The Simulation Fitting node fits a set of candidate statistical distributions to each field in the data. The fit of each distribution to a field is assessed using a goodness of fit criterion. When a Simulation Fitting node runs, a Simulation Generate node is built (or an existing node is updated). Each field is assigned its best fitting distribution. The Simulation Generate node can then be used to generate simulated data for each field.
Although the Simulation Fitting node is a terminal node, it does not add output to the Outputs panel, or export data.
Using a Sim Fit node to automatically create a Sim Gen node
The first time the Simulation Fitting node is run, a Simulation Generate node is generated with an update link to the Simulation Fitting node. If the Simulation Fitting node is run again, a new Simulation Generate node will be generated only if the update link has been removed. You can also use a Simulation Fitting node to update a connected Simulation Generate node. The result depends on whether the same fields are present in both nodes, and if the fields are unlocked in the Simulation Generate node. See Sim Gen node for more information.
A Simulation Fitting node can only have an update link to a Simulation Generate node. To define an update link to a Simulation Generate node, follow these steps:
- Right-click the Simulation Fitting node and select Define Update Link.
- Click the Simulation Generate node to which you want to define an update link.
To remove an update link between a Simulation Fitting node and a Simulation Generate node, right-click the update link and select Remove Link.
Distribution fitting
A statistical distribution is the theoretical frequency of the occurrence of values that a variable can take. In the Simulation Fitting node, a set of theoretical statistical distributions is compared to each field of data. The parameters of the theoretical distribution are adjusted to give the best fit to the data according to a measurement of the goodness of fit; either the Anderson-Darling criterion or the Kolmogorov-Smirnov criterion. The results of the distribution fitting by the Simulation Fitting node show which distributions were fitted, the best estimates of the parameters for each distribution, and how well each distribution fits the data. During distribution fitting, correlations between fields with numeric storage types, and contingencies between fields with a categorical distribution, are also calculated. The results of the distribution fitting are used to create a Simulation Generate node.

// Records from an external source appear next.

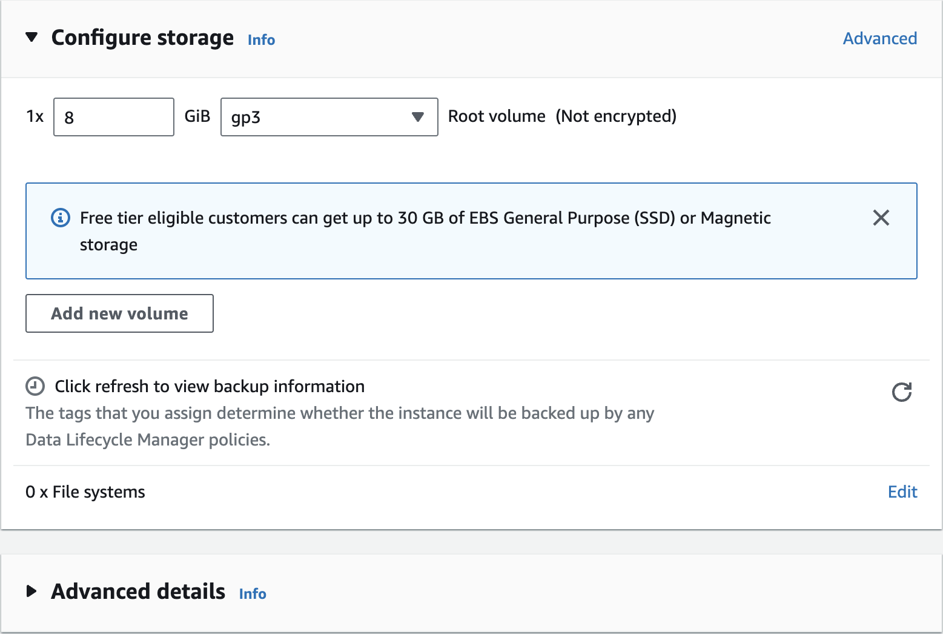Image resolution: width=943 pixels, height=634 pixels.
Task: Click the backup clock icon
Action: pyautogui.click(x=35, y=386)
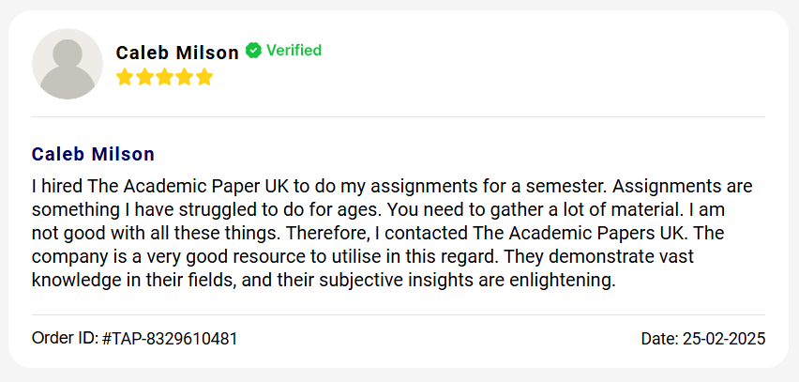Click the order number #TAP-8329610481
The height and width of the screenshot is (382, 799).
coord(170,338)
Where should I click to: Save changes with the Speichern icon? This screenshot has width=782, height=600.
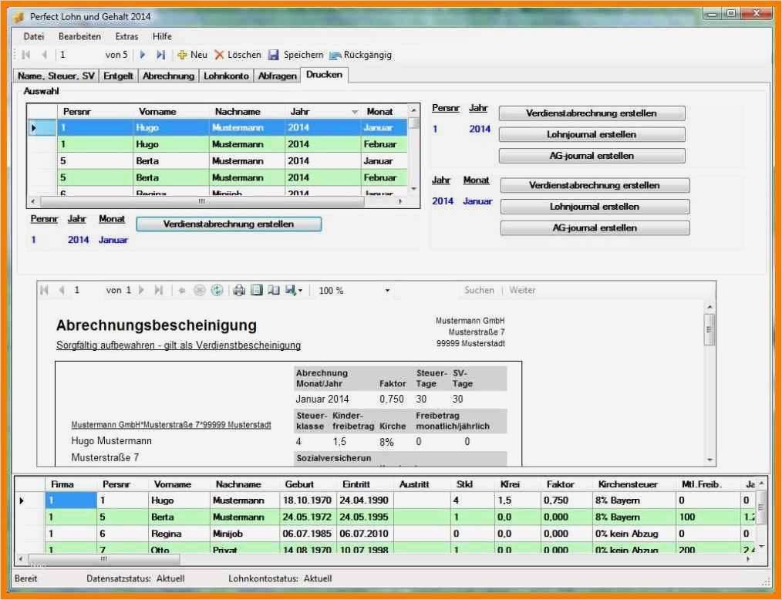[275, 55]
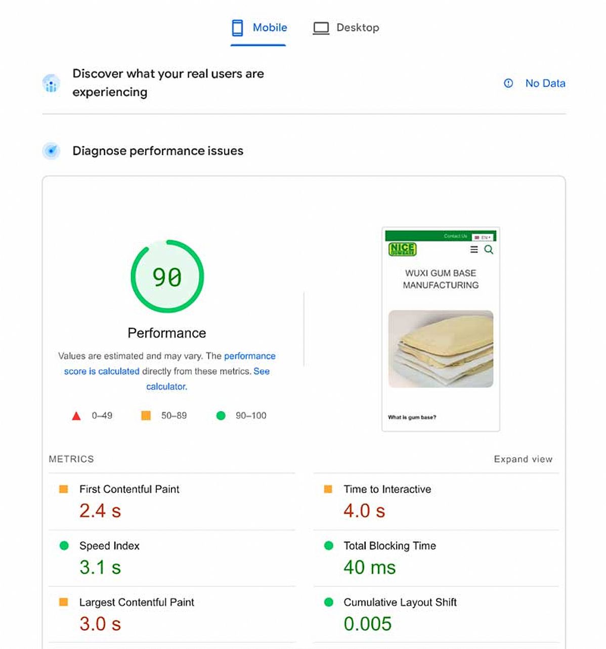
Task: Click the orange 50–89 legend swatch
Action: [x=146, y=416]
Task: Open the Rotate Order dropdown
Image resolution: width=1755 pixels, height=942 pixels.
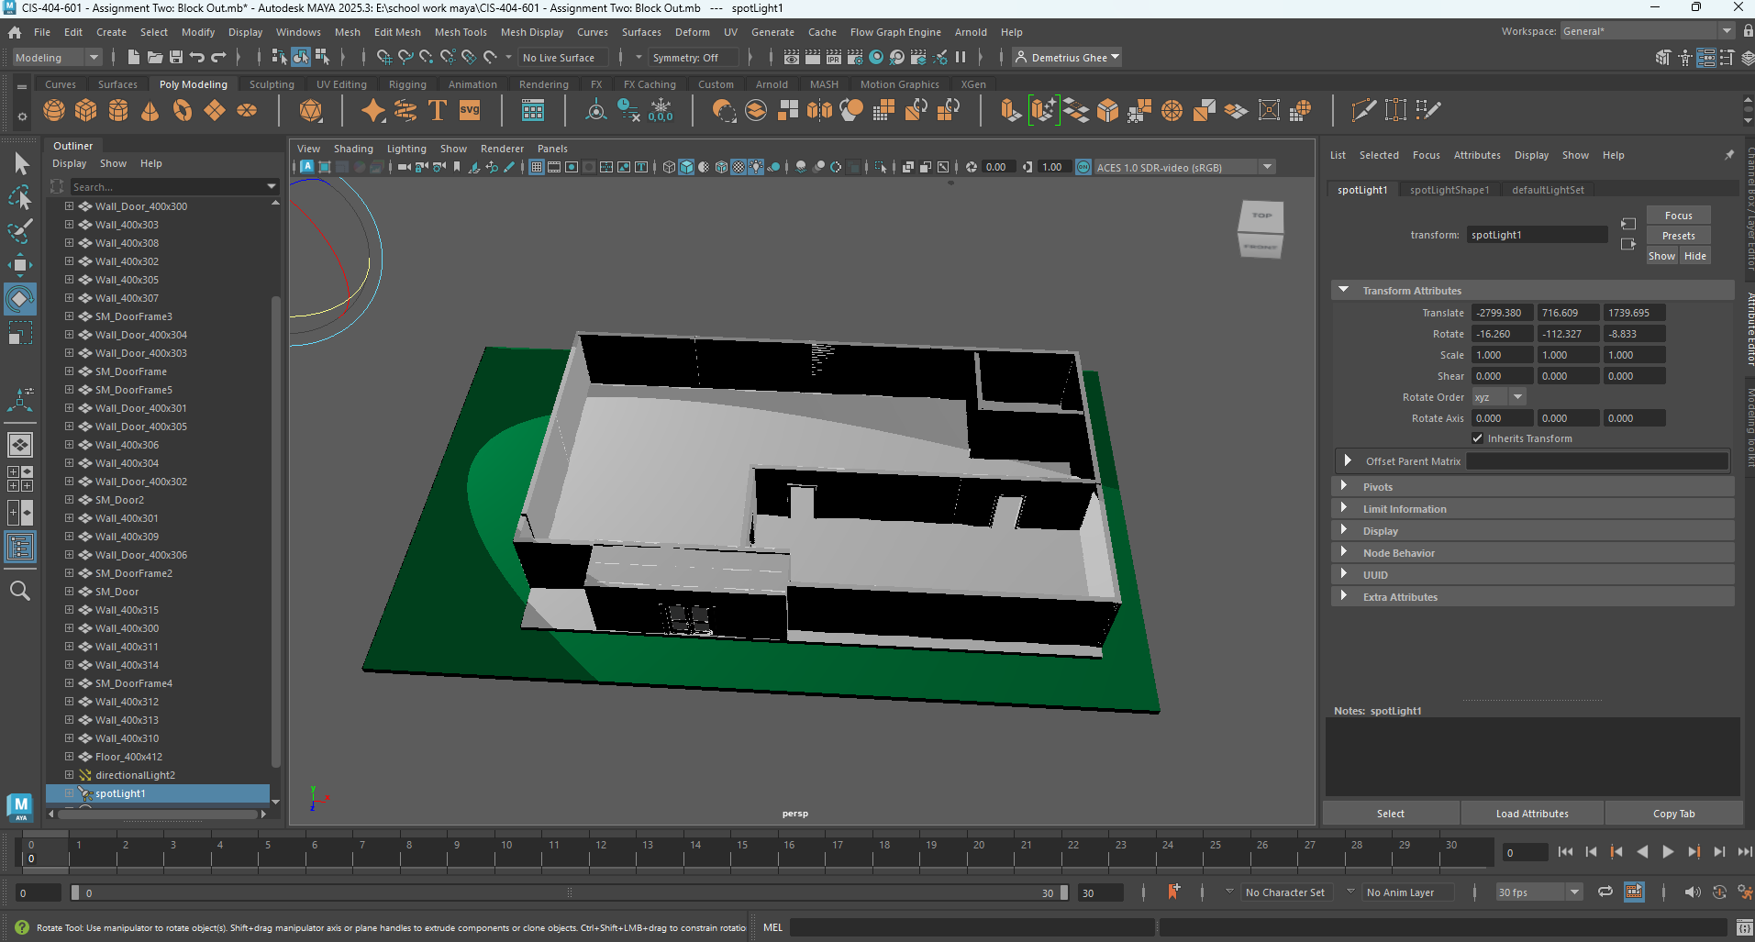Action: point(1517,396)
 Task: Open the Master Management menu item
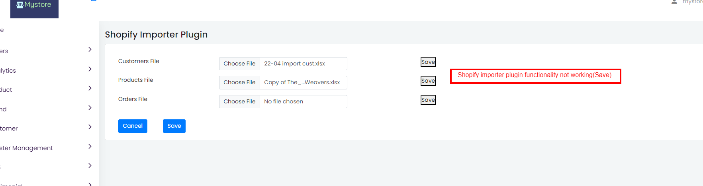pyautogui.click(x=26, y=148)
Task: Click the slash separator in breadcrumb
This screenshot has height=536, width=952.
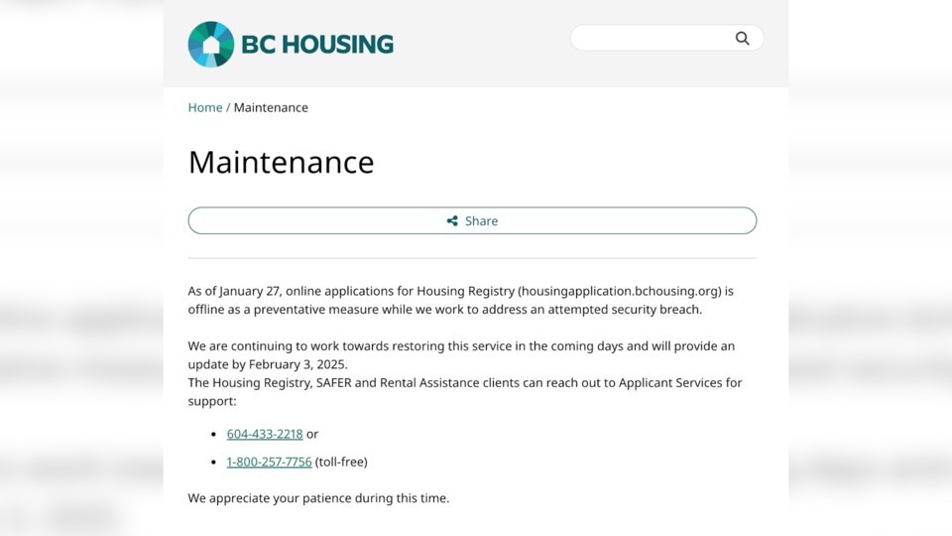Action: tap(228, 107)
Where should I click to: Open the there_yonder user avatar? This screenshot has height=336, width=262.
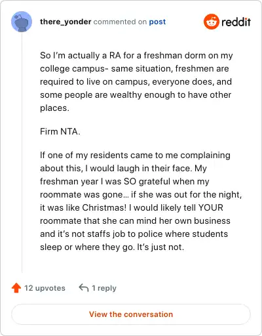(22, 22)
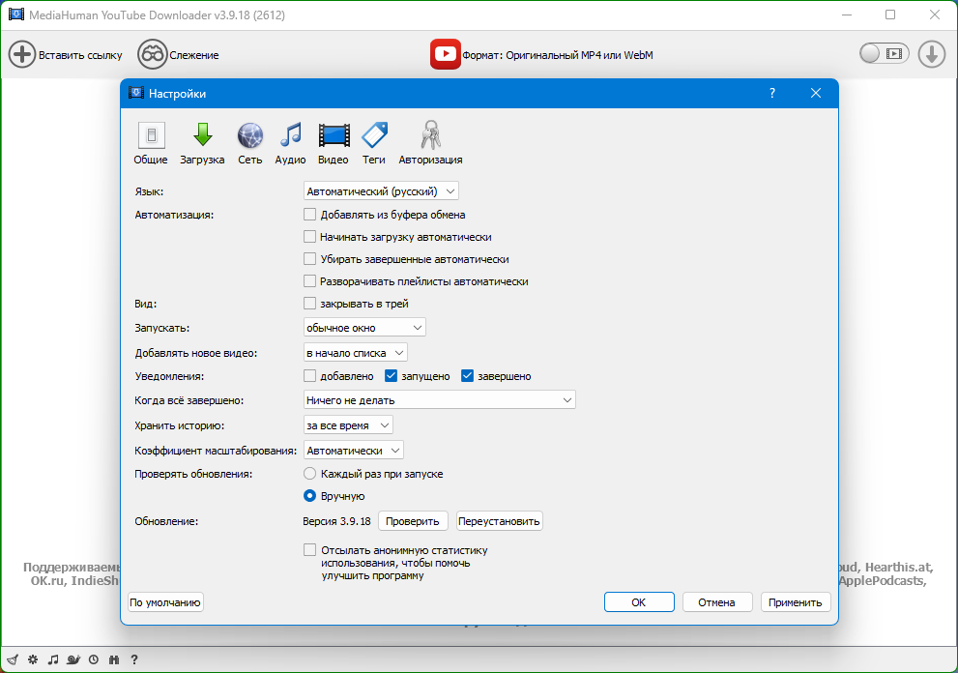The image size is (958, 673).
Task: Select the Видео settings tab
Action: (x=334, y=143)

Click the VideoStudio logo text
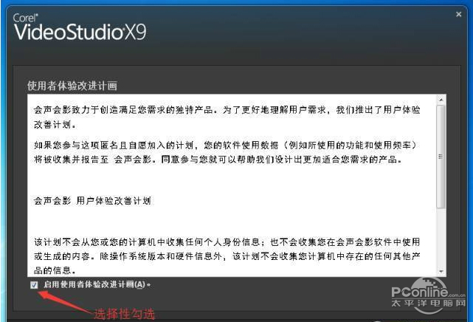pos(69,32)
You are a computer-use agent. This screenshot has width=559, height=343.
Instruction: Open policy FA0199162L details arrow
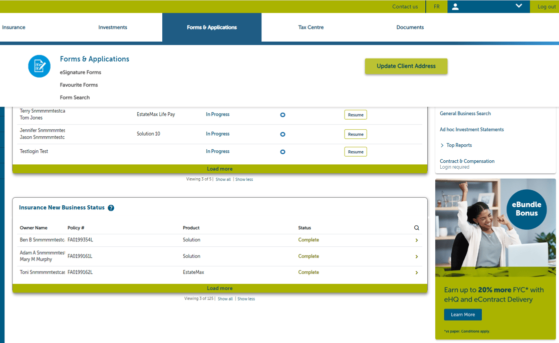click(x=417, y=273)
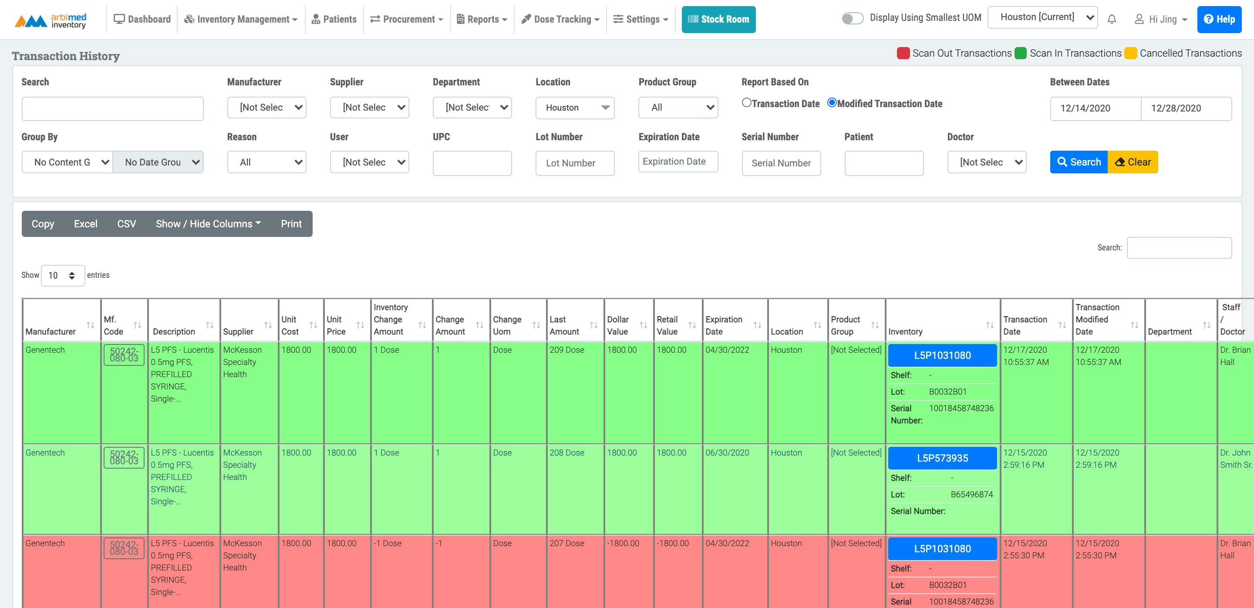Click the Lot Number input field

pyautogui.click(x=574, y=163)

- Use an upstream node to remove records with missing values
- Use an upstream node to impute values for missing value.
The role of a field is not taken into account when the distributions are fitted. For example, fields with the role Target are treated the same as fields with roles of Input, None, Both, Partition, Split, Frequency, and ID.
Fields are treated differently during distribution fitting according to their storage type and measurement level. The treatment of fields during distribution fitting is described in the following table.
Storage type | Measurement Level | |||||
---|---|---|---|---|---|---|
Continuous | Categorical | Flag | Nominal | Ordinal | Typeless | |
String | Impossible | Categorical, dice and fixed distributions are fitted | ||||
Integer | ||||||
Real | ||||||
Time | All distributions are fitted. Correlations and contingencies are calculated. | The categorical distribution is fitted. Correlations are not calculated. | Binomial, negative binomial and Poisson distributions are fitted, and correlations are calculated. | Field is ignored and not passed to the Simulation Generate node. | ||
Date | ||||||
Timestamp | ||||||
Unknown | Appropriate storage type is determined from the data. |
Fields with the measurement level ordinal are treated like continuous fields and are included in the correlations table in the Simulation Generate node. If you want a distribution other than binomial, negative binomial, or Poisson to be fitted to an ordinal field, you must change the measurement level of the field to continuous. If you have previously defined a label for each value of an ordinal field, and then change the measurement level to continuous, the labels will be lost.
Fields that have single values are not treated differently during distribution fitting to fields with multiple values. Fields with the storage type time, date, or timestamp are treated as numeric.
Fitting distributions to split fields
If your data contains a split field, and you want distribution fitting to be carried out separately for each split, you must transform the data by using an upstream Restructure node. Using the Restructure node, generate a new field for each value of the split field. You can then use this restructured data for distribution fitting in the Simulation Fitting node.